A survey from the analyst firm found 82% of respondents intend to permit remote working some of the time as employees return to the workplace.
For many organisations with employees working both onsite and remotely, adapting to a new, more complex hybrid workforce is the challenge as how people work together to get their job done evolves, Gartner says.
Nearly half (47%) said they intend to allow employees to work remotely full time going forward. For some organisations, flex time will be the new norm as 43% of survey respondents reported they will grant employees flex days, while 42% will provide flex hours,
“The COVID-19 pandemic brought about a huge experiment in widespread remote working,” says Elisabeth Joyce, vice president of advisory in the Gartner HR practice.
“As business leaders plan and execute reopening of their workplaces, they are evaluating more permanent remote working arrangements as a way to meet employee expectations and to build more resilient business operations.”
The report found organisations that are welcoming employees back to the workplace are instituting a variety of safety measures.
Respondents were nearly unanimous in planning to limit face-to-face meetings (94%) and providing protective equipment such as masks and hand sanitiser (91%). Eighty-three percent of respondents said they intend to limit or sequence employee attendance at the workplace.

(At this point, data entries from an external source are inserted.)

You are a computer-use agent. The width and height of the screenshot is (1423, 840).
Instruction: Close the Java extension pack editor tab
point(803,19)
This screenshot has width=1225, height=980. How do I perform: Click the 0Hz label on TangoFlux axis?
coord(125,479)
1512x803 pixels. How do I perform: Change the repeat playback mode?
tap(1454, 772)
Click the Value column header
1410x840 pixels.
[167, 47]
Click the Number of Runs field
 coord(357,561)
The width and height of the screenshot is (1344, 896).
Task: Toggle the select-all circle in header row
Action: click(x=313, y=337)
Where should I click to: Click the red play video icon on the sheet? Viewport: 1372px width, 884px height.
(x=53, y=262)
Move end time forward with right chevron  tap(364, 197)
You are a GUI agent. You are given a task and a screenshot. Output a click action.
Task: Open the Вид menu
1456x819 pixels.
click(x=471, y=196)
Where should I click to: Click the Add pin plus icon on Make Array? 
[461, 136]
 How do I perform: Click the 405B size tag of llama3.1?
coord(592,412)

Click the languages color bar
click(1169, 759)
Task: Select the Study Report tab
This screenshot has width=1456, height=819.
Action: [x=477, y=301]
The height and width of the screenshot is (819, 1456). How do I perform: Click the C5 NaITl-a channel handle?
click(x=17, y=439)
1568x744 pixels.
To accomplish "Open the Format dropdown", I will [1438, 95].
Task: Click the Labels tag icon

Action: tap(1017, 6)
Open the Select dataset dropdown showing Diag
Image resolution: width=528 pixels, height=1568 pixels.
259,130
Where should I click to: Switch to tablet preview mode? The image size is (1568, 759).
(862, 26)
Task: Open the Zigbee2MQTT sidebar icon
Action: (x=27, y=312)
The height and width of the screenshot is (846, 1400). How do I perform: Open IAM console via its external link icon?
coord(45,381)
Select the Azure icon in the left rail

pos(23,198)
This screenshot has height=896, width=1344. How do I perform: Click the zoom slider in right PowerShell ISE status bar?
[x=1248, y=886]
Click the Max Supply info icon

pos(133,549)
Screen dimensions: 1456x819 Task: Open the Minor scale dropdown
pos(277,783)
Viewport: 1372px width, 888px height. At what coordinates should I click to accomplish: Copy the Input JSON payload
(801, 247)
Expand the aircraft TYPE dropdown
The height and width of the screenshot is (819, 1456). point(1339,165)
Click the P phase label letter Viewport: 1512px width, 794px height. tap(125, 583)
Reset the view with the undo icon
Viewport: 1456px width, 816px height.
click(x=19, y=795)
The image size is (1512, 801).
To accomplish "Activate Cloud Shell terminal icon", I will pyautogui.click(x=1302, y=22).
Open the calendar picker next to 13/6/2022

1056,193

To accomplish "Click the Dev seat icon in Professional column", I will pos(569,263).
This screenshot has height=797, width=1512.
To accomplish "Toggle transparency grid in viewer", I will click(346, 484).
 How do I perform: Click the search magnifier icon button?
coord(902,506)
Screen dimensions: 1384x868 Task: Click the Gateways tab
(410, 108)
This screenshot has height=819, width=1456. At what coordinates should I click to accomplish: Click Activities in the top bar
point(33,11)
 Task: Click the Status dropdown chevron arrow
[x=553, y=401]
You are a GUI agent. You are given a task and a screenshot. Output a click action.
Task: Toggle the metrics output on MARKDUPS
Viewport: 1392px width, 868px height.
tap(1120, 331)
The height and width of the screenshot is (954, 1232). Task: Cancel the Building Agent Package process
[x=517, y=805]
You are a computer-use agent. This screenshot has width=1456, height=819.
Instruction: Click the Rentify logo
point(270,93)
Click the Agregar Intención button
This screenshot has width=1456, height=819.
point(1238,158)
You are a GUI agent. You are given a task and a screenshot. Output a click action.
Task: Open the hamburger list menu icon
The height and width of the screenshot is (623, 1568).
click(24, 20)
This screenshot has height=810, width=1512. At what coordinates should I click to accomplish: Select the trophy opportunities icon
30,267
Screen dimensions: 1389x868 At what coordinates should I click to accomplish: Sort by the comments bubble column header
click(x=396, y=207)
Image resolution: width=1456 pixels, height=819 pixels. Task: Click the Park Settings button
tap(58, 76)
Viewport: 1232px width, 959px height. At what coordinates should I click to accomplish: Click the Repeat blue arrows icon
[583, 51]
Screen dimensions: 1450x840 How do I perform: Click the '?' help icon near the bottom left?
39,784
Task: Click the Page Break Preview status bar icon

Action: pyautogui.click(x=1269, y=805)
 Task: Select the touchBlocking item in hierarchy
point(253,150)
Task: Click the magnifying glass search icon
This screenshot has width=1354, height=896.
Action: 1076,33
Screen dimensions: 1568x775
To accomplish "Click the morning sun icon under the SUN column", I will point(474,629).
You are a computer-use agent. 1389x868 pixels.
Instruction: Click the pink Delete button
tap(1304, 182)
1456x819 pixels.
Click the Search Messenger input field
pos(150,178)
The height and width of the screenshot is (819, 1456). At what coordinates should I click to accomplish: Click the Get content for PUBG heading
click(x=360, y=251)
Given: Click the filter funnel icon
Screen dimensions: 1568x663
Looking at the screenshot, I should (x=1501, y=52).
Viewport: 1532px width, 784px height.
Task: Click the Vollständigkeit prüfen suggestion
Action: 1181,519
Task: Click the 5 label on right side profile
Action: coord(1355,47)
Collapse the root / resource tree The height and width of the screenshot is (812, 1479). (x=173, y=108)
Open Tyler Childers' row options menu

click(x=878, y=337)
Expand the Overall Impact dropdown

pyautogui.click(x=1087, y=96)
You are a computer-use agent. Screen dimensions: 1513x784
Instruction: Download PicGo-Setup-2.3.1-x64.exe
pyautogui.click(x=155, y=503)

“The question now facing many organisations is not how to manage a remote workforce, but how to manage a more complex, hybrid workforce,” says Joyce.
“While remote work isn’t new, the degree of remote work moving forward will change how people work together to get their job done.”
As employers move toward a hybrid workforce, the productivity of remote employees is a frequent topic of conversation, Gartner says.
However, just 13% of business leaders voiced concerns over sustaining productivity. While 61% of business leaders surveyed by Gartner have implemented more frequent manager-employee check-ins, 29% report not taking any measures to track productivity remotely.
Among the challenges of managing a hybrid workforce, 30% of business leaders are most concerned with maintaining corporate culture. Thirteen percent of respondents reported concern over creating parity between the remote and in-office experience; 13% also are concerned about providing a seamless employee experience.
“It is critical that employers get their corporate culture and employee experience right during this period of uncertainty,” adds Brian Kropp, chief of research for the Gartner HR practice.
“Both facets help ensure organisations achieve the financial, reputation and talent outcomes that will drive business outcomes and competitive advantage.